## [YOUR ASSIGNMENT]
What is needed is a word-for-word transcript of the listing, free of pictures.

## [EXERCISE INPUT]

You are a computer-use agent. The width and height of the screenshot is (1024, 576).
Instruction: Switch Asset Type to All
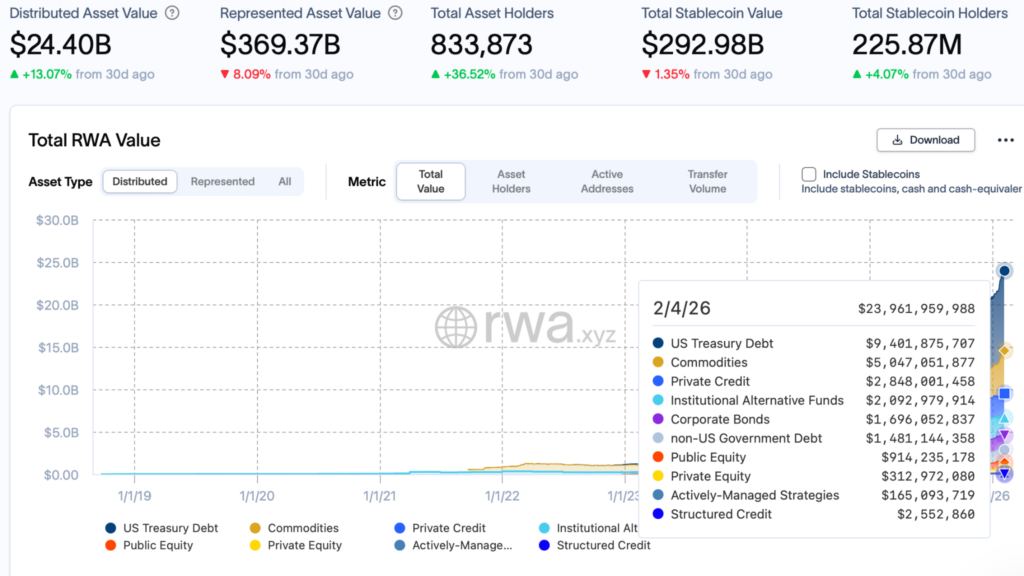[x=284, y=181]
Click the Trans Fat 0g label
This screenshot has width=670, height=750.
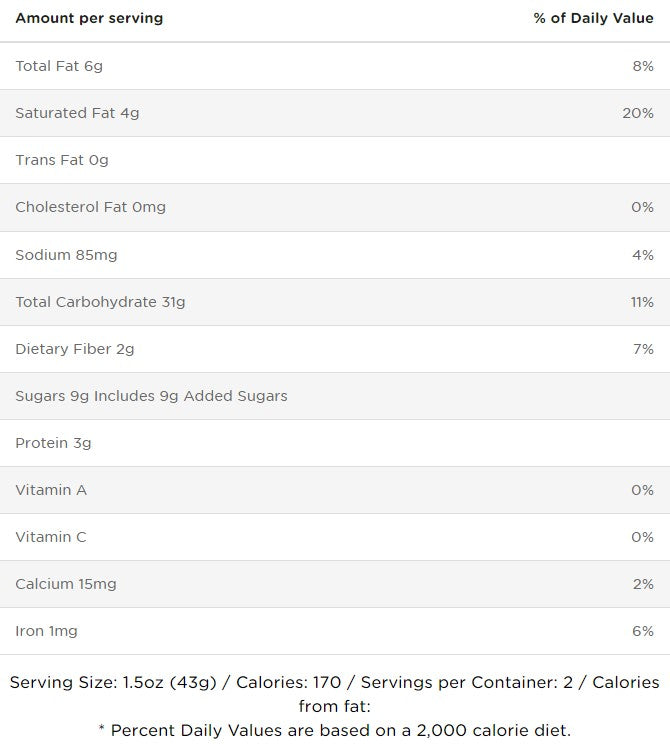pyautogui.click(x=62, y=160)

## [TASK SOLUTION]
You are a computer-use agent. The width and height of the screenshot is (1024, 576).
Instruction: Switch Asset Type to All
[x=284, y=181]
Click the Trans Fat 0g label
This screenshot has width=670, height=750.
pyautogui.click(x=62, y=160)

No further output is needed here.